Exercise instructions =
Copy the records below, substituting "Region" for every instance of "Country" and leaving everything else unchanged.

Raw records
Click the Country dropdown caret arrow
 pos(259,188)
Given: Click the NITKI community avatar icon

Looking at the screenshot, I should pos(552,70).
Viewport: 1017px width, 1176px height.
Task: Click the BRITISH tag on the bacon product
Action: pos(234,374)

Completed task =
Click the Region dropdown caret arrow
 pos(259,188)
Given: Click the NITKI community avatar icon

Looking at the screenshot, I should pos(552,70).
Viewport: 1017px width, 1176px height.
Task: Click the BRITISH tag on the bacon product
Action: pos(234,374)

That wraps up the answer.